Nie zaczyna się zdania od „a więc” ale to przecież cytat i do tego przedwojenny; brzemienny historycznie więc pozwalam sobie.
Spirala zadłużeń osób prywatnych i organizmów prawnych czyli państw i przedsiębiorstw przywołuje sienkiewiczowską wizję z „Ogniem i mieczem”. Czerń, Kozacy, Tatarzy i wszelakiego autoramentu tutejsi ludzie pili po karczmach na kreskę wiedząc doskonale, iż nadchodząca wojna będzie wybawieniem. Wybawieniem dla wszystkich zadłużonych gdyż jak wrócą to z łupami i długi uregulują. Jak nie wrócą bo zginą – zginie również ich dług. Ot zwyczajny morale hazard. Dobry Bóg bowiem umarza umrzykom długi ziemskie od ręki a żyjących wierzycieli zostawia z problemem.
Bankruci prywatni dzisiaj
Rosnąca skala bankructw osób fizycznych na świecie powoduje, że corocznie będziemy mieć gwałtowanie rosnące grupy ludzi nie posiadających nic i skłonnych do zachowań ryzykownych, wręcz ostatecznych. Mając na myśli stan posiadania, chodzi mi nie o własność, która w dzisiejszym świecie ,jest najdroższą formą posiadania ale o zdolność do terminowego regulowania zobowiązań. Bankruci prywatni mają tylko debety i wielką skłonność do tzw. ucieczki do przodu. Od tego już tylko krok do przekonanie szarego człowieka, że zwycięska wojna rozwiąże jego kłopoty.

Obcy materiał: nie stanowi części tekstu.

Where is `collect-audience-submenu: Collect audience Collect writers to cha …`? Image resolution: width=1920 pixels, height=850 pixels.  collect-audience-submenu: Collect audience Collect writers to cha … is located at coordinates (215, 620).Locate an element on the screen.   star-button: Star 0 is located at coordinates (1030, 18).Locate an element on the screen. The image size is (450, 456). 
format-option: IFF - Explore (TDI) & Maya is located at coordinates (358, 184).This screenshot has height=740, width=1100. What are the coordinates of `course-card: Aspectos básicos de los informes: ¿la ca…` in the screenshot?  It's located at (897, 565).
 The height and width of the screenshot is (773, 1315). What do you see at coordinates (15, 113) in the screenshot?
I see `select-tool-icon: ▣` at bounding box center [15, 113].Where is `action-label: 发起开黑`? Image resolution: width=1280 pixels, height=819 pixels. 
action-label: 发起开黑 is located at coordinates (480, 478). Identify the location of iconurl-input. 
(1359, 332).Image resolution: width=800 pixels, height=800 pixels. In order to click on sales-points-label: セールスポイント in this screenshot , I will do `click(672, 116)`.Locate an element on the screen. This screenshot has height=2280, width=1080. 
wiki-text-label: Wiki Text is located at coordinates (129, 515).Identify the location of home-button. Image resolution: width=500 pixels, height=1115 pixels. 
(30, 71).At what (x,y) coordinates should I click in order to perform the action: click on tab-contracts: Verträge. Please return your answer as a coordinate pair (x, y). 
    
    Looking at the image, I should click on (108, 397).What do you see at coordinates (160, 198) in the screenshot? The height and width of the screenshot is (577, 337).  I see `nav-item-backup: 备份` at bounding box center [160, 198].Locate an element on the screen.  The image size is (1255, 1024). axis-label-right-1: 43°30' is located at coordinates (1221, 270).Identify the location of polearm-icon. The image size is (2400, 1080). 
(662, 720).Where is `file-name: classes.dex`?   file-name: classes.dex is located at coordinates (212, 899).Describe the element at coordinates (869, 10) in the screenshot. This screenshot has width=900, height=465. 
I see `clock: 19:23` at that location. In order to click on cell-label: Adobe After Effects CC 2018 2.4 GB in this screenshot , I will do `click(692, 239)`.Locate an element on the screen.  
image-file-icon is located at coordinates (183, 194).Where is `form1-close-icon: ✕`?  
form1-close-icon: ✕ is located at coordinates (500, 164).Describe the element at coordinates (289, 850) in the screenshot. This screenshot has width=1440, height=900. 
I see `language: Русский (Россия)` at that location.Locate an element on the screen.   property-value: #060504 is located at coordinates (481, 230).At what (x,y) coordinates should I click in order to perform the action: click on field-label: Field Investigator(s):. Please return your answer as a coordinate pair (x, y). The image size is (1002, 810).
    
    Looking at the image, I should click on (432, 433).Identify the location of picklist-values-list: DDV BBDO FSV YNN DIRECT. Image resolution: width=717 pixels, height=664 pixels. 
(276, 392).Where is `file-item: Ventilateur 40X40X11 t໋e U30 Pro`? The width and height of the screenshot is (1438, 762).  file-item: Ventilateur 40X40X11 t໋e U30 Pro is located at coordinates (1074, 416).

Jak wiadomo skłonność obywatela do narażania cennego życia w okresie prosperity jest nikła. Ale już 6 milionów bezrobotnych i pozbawionych perspektyw ludzi wygrało dla national socjalizmu wybory i umieściło strategów wojny na czele państwa. Dziś sytuacja jest analogiczna.
System emerytalny a la Bismarck
Klasyk ubezpieczenia społecznego był geniuszem polityki. Wiedział doskonale jakie instrumenty społeczne, polityczne, militarne gdzie i kiedy stosować. Znając statystykę łatwo policzyć, że gdy w przypadku 10-ciu płacących składkę do świadczenia dożywa 6-ciu, system jest ekonomicznie wydolny. Co robić jednak gdy proporcje staną się niekorzystne? Tego Żelazny Kanclerz nie powiedział ale ostatni ze środków w jego instrumentarium zawsze był klasyczny. Wojna.
Bankrutujące państwa
Państwa są zadłużone jak nigdy. I tylko wiara w mechanizm filozoficzny w swej istocie, że „państwo ekonomicznie nie bankrutuje nigdy” trzyma przy życiu większość dzisiejszych tworów państwowych. Zawsze przecież można wypuścić obligacje 200-letnie. Co do mnie, jako rządzący wypuszczałbym nawet 300-letnie bo co mnie obchodzi los takiego Wrocławia za lat trzysta. To perspektywa abstrakcyjna, nie do oceny i rozpoznania. Istnieje jednak punkt przełamania gdy już dalej nie można. Widać to szczególnie na Zachodzie Europy, gdzie zadłużenie państw zbliża się często do rocznego PKB. Wtedy księgowo zaczyna mocno już ciążyć koszt długu czyli odsetki. Klasyczne zjadanie własnego ogona gdyż odsetki państwo liczy i potrąca same sobie. To krok przed bankructwem.
Skłonność do wojny
Dzisiejszy osławiony PR nie jest inny i lepszy niż propaganda w czasach poprzednich. To samo. Dzisiaj wywołanie nastrojów czy histerii prowojennych jest jednak znacznie prostsze i tańsze niż 70 lat temu. Mamy powszechną wiedzę w przekaz reklamowy czyli propagandowy oraz samo medium czyli telewizję. Internet wzmacnia i potania tylko środki propagandowe.
Wojna, wojna ponad wszystko
Jak zatem wyjść z kryzysu? Amerykanie mówią, że przez upadek. My Europejczycy często wybieraliśmy wojny. Wydaje mi się, że mentalnie, jedynymi gotowymi w Europie, a co za tym idzie, pierwszymi, będą Rosjanie.
Oczywiście, po stosownych uzgodnieniach zatrzymają się na Wiśle. Chyba, żeby najpierw naftowe pola na wschodzie ZSRS wykupiła Budesrepublik za ciężkie pieniądze. Wojnę przecież prowadzi się przy pomocy pieniądza. A narzędzia dobiera się odpowiednio do strategii.
Państwo polskie jest do zlikwidowania we wszystkich opcjach. Z korzyścią dla Polaków - to oczywiste.